*** EXTRACT ***

Instead, they asked the commission to "reassess" the procedure "in order to give other civil servants the possibility to apply."
They admitted that "the revocation of a favourable administrative act is generally not possible due to legal constraints."
But they called on the commission to present new rules for the appointment of senior officials before the end of the year.
"The commission must now take the next steps and should conduct open and transparent application procedures in the future", said Inge Graessle, the centre right MEP who chairs the budgetary control committee where the resolution was drafted.
The commission reacted within minutes of the vote, insisting that Selmayr "cannot be revoked".
Guenther Oettinger, the commissioner in charge of human resources, said in a statement that the EU executive was "ready" to reassess procedures, but through an "inter-institutional round table" that would not limit the change to its own staff.
"Senior management appointments should under no circumstances become the subject of negotiations between member states and political parties," Oettinger added, in an not-so-implicit rejection of MEPs' demands.

*** End of EXTRACT ***
*** GIVEN ENTRIES ***

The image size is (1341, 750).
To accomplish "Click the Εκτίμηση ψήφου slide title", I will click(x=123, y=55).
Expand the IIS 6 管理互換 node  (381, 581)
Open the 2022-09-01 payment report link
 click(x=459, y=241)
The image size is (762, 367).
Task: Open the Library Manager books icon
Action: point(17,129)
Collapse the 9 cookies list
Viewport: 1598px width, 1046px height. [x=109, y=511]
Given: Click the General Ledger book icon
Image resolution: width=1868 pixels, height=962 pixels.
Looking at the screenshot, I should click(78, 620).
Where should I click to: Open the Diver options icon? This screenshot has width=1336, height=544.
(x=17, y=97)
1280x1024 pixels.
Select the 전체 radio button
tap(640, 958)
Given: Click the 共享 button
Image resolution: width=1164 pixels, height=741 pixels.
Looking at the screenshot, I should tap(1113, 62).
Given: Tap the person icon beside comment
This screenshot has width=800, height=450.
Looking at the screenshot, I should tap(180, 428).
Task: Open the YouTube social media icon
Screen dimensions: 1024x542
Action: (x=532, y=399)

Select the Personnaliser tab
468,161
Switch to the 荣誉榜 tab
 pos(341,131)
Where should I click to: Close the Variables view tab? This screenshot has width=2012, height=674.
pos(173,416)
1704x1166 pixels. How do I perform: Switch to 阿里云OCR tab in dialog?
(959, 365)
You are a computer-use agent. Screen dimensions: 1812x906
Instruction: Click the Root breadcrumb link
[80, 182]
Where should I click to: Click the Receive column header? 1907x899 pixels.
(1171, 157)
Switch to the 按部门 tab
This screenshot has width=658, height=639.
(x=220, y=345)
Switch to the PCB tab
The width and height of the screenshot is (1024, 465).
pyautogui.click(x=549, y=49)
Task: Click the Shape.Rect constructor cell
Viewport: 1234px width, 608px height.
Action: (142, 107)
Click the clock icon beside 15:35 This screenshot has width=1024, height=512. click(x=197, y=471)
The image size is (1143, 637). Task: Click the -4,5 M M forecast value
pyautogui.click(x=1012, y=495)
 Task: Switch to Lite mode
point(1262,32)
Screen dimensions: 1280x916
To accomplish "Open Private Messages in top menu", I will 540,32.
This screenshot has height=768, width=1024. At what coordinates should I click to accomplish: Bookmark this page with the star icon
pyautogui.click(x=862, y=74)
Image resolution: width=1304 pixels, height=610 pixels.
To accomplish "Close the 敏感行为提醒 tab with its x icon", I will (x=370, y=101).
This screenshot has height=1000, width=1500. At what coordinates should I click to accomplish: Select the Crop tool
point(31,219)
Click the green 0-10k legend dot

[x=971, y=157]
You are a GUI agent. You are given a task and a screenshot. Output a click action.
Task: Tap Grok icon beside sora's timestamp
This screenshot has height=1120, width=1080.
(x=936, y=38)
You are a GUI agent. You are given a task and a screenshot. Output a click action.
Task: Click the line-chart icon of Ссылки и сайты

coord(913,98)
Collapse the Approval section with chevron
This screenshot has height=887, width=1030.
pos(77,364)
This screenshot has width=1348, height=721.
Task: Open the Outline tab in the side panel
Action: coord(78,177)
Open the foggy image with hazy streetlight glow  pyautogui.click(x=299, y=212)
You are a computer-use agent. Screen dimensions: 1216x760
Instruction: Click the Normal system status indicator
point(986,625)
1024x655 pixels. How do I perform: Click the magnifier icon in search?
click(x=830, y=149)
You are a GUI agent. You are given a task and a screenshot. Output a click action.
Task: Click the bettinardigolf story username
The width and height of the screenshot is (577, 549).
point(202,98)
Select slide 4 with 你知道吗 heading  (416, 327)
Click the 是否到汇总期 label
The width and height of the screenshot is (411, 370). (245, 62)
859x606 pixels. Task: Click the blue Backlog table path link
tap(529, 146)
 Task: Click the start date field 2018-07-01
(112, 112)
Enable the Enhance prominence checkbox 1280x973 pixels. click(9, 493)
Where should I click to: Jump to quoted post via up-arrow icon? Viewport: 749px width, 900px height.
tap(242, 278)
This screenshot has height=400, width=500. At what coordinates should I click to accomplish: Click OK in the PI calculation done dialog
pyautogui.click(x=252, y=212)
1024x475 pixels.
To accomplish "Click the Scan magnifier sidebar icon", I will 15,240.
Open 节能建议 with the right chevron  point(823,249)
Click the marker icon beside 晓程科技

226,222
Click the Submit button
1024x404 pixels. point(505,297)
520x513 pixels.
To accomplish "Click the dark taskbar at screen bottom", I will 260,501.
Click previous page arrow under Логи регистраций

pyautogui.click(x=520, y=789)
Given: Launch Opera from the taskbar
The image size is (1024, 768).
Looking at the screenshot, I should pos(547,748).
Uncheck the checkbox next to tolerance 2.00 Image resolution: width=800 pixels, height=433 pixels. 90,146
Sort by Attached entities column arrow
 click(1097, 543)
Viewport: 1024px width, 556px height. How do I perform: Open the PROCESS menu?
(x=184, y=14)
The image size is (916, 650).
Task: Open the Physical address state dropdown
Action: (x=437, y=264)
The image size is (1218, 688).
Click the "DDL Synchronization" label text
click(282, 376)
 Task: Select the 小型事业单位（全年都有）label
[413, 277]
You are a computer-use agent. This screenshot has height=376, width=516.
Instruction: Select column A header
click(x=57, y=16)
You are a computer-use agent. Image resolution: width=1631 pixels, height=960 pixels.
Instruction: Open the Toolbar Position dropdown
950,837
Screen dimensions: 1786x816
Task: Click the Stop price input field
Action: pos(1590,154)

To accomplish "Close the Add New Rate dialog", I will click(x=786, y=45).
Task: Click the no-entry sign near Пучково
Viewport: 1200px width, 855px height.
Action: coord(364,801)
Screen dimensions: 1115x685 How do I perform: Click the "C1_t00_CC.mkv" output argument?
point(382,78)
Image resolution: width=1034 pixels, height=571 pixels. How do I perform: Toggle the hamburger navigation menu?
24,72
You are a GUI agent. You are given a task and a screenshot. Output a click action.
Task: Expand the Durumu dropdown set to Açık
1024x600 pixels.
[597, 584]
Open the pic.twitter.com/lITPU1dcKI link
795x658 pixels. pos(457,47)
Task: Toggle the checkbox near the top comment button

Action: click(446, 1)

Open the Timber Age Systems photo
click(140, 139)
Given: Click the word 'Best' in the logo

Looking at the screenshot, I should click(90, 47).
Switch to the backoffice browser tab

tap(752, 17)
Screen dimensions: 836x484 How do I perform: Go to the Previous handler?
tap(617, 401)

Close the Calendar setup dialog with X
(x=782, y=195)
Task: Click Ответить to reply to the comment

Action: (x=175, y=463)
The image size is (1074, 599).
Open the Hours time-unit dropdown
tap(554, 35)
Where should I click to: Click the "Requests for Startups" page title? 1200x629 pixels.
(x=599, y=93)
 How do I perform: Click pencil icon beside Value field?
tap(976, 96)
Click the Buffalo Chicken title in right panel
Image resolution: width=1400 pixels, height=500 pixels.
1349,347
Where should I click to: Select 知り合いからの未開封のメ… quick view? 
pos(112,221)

*** End of GIVEN ENTRIES ***

WORK TASK 1:
Using the excerpt about the Selmayr appointment, explain in one to three sentences why the MEPs asked the commission to reassess the procedure rather than revoke the appointment.
WORK TASK 2:
Please revise the part of the Selmayr appointment excerpt starting at "They admitted that" and ending at "resolution was drafted.", with "senior officials" replaced by "high-ranking officials".

TASK OUTPUT 1:
The MEPs admitted that revoking a favourable administrative act is generally not possible because of legal constraints. They therefore asked the commission to reassess the procedure so that other civil servants could have the possibility to apply.

TASK OUTPUT 2:
They admitted that "the revocation of a favourable administrative act is generally not possible due to legal constraints."
But they called on the commission to present new rules for the appointment of high-ranking officials before the end of the year.
"The commission must now take the next steps and should conduct open and transparent application procedures in the future", said Inge Graessle, the centre right MEP who chairs the budgetary control committee where the resolution was drafted.